Today, technology is a critical component to transform and modernize government to truly create a 21st century government. For our year-end report, the GovLoop team set out to explore what technology trends shaped 2012 to help agencies meet organizational goals. The report also includes best practices, case studies, and identifies which trends will shape government technology in 2013. This post will highlight one of those core trends, cloud computing.

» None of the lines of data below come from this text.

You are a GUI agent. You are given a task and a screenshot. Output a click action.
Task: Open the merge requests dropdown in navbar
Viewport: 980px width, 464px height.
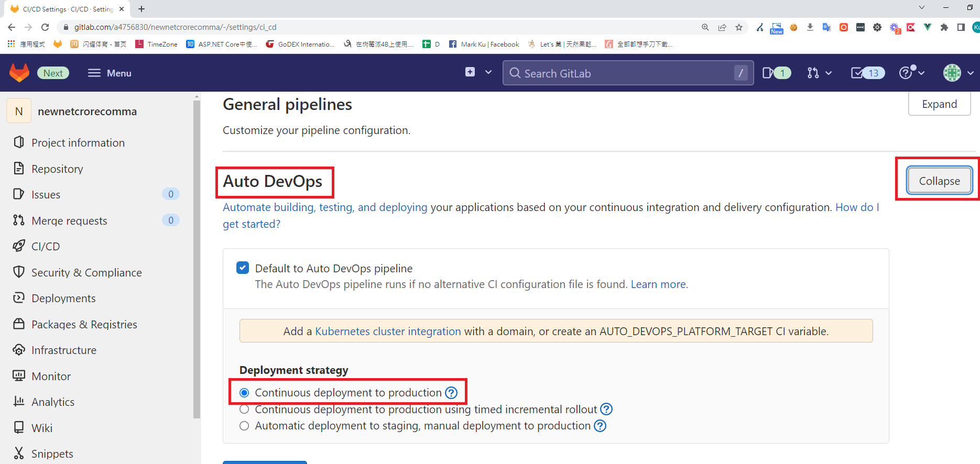coord(819,73)
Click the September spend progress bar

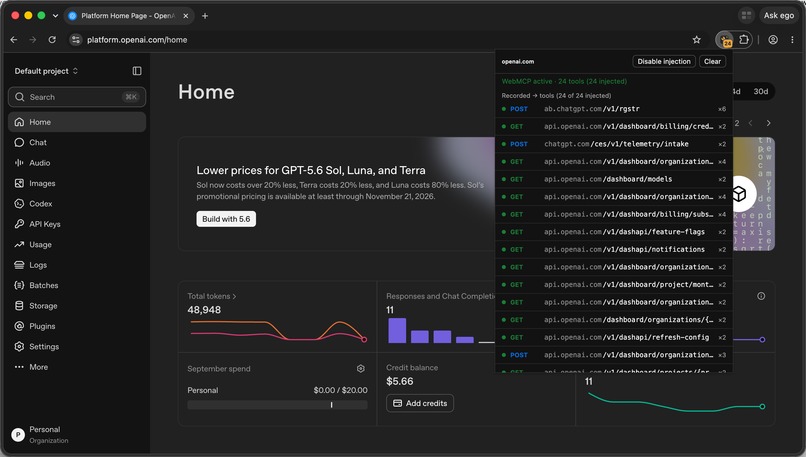coord(277,405)
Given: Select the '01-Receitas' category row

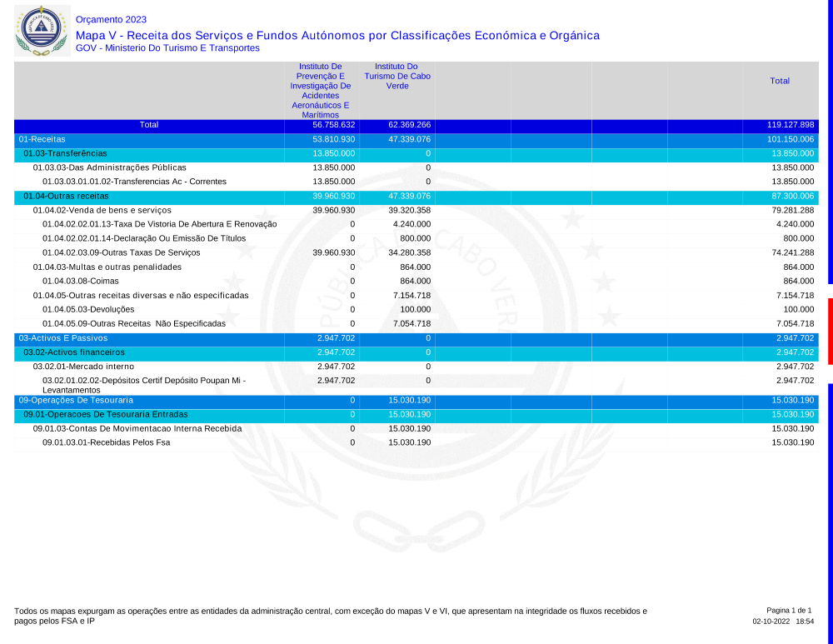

The report below includes a survey from 250 members of the GovLoop community, and interviews with Bernie Mauzer, Chief Information Officer, Department of the Interior, Jim Ropelewski, Chief Procurement Officer, Department of Education, Linda Cureton, Chief Information Officer, NASA and Malcolm Jackson, Chief Information Officer, Environmental Protection Agency. Be sure to check out the entire report below and related resources on the guide landing page.
Expert Insights: Bernard Mazer, CIO, Department of the Interior
Bernard Mazer was selected as the Department of the Interior Chief Information Officer (CIO), assuming oversight responsibility for the Department's estimated $1 billion information technology (IT) portfolio. The Interior Department with an annual $15.8 billion budget is considered a large, decentralized Cabinet agency with over 67,000 employees and 236,000 volunteers located in approximately 2,400 locations across the United States, Puerto Rico, U.S. territories, and Native American Lands.
Chris Dorobek sat down with Mr. Mazer where he said 2013 will be the year of mobility.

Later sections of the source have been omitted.